On the whole the leaders of the Senate (including Catulus and Hortensius) professed themselves pleased with the wisdom of the electors. The senior consul was an elderly man of sedentary habit but known ability, Decimus Junius Brutus, and the junior consul was none other than Mamercus. Clearly the electors held the same high opinion of the Cottae as Sulla had, for last year Sulla had picked Gaius Aurelius Cotta as one of his praetors, and this year the voters returned his brother Marcus Aurelius Cotta among the praetors; the lots made him praetor peregrinus.

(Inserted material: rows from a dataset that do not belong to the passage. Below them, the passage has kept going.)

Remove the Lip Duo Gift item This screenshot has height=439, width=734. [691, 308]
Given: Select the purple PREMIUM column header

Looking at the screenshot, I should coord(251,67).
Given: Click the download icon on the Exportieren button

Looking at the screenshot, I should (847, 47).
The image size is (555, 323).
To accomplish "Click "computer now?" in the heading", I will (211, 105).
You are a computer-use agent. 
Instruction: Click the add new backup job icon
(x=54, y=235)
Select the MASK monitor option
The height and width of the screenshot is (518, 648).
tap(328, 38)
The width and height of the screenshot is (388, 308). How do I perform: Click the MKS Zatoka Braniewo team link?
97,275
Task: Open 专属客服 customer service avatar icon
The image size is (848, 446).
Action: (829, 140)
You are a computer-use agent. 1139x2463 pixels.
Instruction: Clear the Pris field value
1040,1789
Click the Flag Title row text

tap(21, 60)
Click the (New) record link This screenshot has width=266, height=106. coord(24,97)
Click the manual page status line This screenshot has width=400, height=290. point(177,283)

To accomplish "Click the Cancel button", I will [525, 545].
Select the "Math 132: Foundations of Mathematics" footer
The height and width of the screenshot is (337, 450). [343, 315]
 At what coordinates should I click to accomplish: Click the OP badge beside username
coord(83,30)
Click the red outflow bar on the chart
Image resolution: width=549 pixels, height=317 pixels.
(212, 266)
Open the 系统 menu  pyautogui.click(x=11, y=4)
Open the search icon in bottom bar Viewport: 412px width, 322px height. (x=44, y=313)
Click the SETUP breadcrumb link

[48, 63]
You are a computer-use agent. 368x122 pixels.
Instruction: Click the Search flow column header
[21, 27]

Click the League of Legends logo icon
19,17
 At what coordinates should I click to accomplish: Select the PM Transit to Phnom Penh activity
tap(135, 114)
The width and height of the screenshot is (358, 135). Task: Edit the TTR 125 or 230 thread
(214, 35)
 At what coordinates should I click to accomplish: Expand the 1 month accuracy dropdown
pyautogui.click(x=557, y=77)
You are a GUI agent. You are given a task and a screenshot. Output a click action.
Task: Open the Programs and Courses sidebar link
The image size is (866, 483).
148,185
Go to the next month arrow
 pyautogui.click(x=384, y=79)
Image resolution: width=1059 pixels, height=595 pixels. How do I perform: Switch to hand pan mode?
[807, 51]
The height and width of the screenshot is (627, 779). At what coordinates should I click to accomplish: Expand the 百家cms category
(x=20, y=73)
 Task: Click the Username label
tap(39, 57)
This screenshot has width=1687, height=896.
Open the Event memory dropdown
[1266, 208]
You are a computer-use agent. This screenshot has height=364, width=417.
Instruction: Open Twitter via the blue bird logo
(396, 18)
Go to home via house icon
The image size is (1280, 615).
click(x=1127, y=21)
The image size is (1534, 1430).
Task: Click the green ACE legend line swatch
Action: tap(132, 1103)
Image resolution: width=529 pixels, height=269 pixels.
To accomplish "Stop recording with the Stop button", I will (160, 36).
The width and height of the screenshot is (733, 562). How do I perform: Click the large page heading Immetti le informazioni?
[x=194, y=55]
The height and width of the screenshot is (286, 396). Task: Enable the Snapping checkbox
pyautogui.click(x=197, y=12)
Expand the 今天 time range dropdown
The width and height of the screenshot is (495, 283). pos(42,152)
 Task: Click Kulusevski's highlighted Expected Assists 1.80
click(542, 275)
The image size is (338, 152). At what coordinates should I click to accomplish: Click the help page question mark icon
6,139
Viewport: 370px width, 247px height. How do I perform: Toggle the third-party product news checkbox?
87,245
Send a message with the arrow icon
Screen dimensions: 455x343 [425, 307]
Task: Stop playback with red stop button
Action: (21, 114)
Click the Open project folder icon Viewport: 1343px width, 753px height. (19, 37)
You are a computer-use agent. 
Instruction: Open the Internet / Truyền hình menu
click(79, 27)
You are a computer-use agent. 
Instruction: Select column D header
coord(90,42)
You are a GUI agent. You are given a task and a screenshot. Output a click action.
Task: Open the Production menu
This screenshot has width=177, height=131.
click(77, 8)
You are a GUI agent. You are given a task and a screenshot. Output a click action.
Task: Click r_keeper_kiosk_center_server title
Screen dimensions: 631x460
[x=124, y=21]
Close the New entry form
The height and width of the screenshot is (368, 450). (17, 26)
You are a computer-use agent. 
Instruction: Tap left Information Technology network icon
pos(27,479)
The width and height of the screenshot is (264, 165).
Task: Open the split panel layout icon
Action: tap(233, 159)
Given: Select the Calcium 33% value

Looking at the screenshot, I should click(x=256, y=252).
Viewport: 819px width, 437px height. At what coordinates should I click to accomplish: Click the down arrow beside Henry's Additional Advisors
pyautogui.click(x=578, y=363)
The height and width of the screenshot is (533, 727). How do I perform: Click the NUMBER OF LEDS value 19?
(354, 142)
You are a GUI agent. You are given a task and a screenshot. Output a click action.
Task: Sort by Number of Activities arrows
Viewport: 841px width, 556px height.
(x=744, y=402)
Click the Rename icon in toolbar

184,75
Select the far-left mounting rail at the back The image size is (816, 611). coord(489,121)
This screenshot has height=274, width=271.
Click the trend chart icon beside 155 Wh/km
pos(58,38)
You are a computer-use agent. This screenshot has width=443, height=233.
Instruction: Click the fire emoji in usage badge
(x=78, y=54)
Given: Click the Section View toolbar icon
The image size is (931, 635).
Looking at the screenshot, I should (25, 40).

Having remained in Rome to see who was returned, Catulus promptly offered supreme command in the war against Lepidus to the new consuls. As he expected, Decimus Brutus refused on the grounds of his age and lack of adequate military experience; it was Mamercus who was bound to accept. Just entering his forty-fourth year, Mamercus had a fine war record and had served under Sulla in all his campaigns. But unforeseen events and Philippus conspired against Mamercus. Lucius Valerius Flaccus the Princeps Senatus, colleague in the second-last consulship of Gaius Marius, dropped dead the day after he stepped down from office as first interrex, and Philippus proposed that Mamercus be appointed as a temporary Princeps Senatus.
"We cannot do without a Leader of the House at this present time," Philippus said, "though it has always been the task of the censors to appoint him. By tradition he is the senior patrician in the House, but legally it is the right of the censors to appoint whichever patrician senator they consider most suitable. Our senior patrician senator is now Appius Claudius Pulcher, whose health is not good and who is proceeding to Macedonia anyway. We need a Leader of the House who is young and robust-and present in Rome! Until such time as we elect a pair of censors, I suggest that we appoint Mamercus Aemilius Lepidus Livianus as a caretaker Princeps Senatus. I also suggest that he should remain within Rome until things settle down. It therefore follows that Quintus Lutatius Catulus should retain his command against Lepidus."
"But I am going to Nearer Spain to govern!" cried Catulus.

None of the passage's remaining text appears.